Required action
Every line holding the string "will" should be copied from the listing.
Material for the task Block Start
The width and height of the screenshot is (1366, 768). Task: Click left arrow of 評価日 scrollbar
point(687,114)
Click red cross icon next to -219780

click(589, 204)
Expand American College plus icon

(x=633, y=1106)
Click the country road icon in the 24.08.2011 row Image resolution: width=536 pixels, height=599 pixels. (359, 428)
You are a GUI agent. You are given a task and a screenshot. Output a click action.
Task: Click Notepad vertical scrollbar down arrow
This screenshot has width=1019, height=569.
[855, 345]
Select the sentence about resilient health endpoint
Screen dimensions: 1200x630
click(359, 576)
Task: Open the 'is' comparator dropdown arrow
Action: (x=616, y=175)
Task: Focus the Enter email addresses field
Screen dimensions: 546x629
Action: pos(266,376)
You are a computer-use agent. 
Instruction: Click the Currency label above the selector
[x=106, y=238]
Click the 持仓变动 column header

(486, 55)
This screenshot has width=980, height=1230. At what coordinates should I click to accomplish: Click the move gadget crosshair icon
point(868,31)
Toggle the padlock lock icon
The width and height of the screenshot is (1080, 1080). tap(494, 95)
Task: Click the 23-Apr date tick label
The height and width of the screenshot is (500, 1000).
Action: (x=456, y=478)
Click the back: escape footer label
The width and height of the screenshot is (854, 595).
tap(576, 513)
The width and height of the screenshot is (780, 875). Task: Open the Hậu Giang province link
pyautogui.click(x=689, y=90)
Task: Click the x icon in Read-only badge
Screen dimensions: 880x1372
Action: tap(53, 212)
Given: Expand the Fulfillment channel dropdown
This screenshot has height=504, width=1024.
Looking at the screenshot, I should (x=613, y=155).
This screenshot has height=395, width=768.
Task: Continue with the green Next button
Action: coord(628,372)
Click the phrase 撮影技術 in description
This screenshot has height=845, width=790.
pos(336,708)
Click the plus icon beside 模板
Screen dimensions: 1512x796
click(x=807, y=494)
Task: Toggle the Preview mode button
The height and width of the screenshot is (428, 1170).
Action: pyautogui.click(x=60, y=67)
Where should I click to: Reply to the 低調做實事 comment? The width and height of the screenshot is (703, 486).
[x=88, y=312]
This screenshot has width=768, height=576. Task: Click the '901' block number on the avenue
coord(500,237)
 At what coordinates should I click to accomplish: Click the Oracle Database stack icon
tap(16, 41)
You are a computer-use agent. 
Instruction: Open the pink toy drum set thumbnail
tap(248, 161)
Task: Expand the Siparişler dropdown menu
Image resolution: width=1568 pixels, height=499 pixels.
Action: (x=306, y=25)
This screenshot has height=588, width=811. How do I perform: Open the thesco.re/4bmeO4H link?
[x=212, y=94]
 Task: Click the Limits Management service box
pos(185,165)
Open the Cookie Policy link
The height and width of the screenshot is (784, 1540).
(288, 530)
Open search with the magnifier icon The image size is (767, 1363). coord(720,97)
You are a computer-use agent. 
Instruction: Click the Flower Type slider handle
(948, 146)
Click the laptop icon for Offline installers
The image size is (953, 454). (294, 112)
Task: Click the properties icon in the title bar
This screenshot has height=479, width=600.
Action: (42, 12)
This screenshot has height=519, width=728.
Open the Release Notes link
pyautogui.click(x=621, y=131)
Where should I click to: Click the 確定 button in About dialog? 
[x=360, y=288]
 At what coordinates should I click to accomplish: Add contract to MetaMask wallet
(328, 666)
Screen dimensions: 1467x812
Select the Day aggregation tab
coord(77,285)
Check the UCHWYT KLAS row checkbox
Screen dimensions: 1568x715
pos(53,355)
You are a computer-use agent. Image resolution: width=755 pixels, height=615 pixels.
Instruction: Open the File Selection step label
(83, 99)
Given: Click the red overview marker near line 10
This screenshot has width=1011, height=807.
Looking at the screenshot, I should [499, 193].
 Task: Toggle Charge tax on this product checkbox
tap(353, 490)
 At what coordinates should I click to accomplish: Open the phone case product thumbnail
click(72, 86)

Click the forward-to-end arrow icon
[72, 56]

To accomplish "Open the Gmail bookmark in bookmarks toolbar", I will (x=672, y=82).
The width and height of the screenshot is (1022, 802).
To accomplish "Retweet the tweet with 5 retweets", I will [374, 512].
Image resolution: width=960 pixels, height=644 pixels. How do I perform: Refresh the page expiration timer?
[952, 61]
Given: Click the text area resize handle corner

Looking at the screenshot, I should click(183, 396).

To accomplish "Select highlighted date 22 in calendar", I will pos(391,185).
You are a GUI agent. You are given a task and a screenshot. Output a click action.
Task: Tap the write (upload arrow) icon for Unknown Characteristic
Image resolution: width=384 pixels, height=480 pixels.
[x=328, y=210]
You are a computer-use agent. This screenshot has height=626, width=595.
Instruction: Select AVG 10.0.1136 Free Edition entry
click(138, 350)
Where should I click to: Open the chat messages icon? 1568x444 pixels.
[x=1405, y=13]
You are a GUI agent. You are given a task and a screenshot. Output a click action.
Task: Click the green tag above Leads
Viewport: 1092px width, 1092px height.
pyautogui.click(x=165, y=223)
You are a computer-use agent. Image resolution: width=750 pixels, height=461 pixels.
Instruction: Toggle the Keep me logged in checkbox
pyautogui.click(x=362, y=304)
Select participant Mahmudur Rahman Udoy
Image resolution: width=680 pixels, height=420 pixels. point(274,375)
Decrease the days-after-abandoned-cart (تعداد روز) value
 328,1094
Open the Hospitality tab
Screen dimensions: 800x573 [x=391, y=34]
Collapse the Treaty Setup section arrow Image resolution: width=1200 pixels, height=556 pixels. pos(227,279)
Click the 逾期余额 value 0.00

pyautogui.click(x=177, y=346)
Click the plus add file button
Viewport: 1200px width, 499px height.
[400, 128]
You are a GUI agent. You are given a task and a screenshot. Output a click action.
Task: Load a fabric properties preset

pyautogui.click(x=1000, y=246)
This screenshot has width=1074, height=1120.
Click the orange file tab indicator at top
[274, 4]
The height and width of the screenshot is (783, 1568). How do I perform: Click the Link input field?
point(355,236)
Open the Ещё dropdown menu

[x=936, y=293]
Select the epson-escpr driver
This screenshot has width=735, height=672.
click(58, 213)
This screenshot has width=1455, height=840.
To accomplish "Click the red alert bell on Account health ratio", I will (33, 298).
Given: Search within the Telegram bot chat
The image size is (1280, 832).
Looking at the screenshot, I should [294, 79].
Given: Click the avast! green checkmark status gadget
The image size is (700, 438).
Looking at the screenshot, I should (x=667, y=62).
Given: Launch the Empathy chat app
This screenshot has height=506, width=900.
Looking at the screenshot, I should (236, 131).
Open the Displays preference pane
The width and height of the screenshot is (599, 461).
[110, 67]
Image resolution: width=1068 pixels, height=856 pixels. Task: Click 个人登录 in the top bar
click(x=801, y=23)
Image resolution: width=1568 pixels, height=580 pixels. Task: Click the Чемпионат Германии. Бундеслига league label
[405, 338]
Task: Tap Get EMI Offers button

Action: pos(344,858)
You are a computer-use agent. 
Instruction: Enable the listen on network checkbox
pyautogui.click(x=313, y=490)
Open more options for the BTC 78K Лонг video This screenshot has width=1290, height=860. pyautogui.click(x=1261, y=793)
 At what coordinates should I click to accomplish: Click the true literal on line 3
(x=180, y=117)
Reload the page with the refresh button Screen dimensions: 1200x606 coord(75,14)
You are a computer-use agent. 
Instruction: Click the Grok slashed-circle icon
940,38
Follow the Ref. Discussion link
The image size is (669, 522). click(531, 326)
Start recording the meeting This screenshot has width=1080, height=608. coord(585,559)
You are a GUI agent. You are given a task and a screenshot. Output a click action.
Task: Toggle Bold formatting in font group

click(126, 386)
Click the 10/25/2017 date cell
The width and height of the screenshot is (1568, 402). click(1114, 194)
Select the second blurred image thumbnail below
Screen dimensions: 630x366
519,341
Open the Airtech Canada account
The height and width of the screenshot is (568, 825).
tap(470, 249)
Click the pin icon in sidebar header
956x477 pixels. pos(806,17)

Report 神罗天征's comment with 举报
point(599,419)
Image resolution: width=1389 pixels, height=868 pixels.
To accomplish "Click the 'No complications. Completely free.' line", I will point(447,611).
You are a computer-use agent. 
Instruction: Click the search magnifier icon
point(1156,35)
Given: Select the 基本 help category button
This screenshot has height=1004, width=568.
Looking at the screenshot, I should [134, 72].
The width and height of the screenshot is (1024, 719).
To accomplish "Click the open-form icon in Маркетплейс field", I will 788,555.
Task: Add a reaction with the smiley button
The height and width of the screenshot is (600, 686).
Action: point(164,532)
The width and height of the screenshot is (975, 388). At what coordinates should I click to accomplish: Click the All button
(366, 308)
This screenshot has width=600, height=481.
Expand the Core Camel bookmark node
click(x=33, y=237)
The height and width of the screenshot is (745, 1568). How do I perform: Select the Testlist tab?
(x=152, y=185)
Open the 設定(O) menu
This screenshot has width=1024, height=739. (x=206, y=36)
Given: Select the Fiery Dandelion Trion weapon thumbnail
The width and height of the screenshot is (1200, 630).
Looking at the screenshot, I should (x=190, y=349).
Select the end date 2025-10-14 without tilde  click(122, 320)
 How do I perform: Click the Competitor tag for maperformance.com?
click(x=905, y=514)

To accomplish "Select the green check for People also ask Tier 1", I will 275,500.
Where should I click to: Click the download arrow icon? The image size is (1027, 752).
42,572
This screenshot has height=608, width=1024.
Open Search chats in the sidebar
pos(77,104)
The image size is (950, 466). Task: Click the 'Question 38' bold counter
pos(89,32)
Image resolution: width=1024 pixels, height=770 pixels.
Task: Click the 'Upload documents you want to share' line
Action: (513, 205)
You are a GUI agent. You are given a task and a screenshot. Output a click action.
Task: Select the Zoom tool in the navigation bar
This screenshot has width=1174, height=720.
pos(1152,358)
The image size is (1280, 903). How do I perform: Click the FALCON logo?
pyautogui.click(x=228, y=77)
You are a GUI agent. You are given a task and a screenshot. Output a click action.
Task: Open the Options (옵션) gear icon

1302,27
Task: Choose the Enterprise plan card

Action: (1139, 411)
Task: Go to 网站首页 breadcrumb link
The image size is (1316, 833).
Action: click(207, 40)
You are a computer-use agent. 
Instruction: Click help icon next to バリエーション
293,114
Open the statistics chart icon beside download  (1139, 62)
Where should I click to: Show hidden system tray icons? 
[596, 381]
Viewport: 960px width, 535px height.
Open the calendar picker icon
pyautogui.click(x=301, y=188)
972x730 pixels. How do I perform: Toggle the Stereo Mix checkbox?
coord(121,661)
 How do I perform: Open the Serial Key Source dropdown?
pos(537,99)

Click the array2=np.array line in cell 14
Material for the task Block End
Final answer
To accomplish "Open the Gmail bookmark in bookmarks toolbar", I will (x=672, y=82).
To accomplish "Retweet the tweet with 5 retweets", I will [374, 512].
To accomplish "Select highlighted date 22 in calendar", I will pos(391,185).
To accomplish "Click the red alert bell on Account health ratio", I will (33, 298).
To accomplish "Click the 'No complications. Completely free.' line", I will point(447,611).
To accomplish "Click the open-form icon in Маркетплейс field", I will 788,555.
To accomplish "Select the green check for People also ask Tier 1", I will 275,500.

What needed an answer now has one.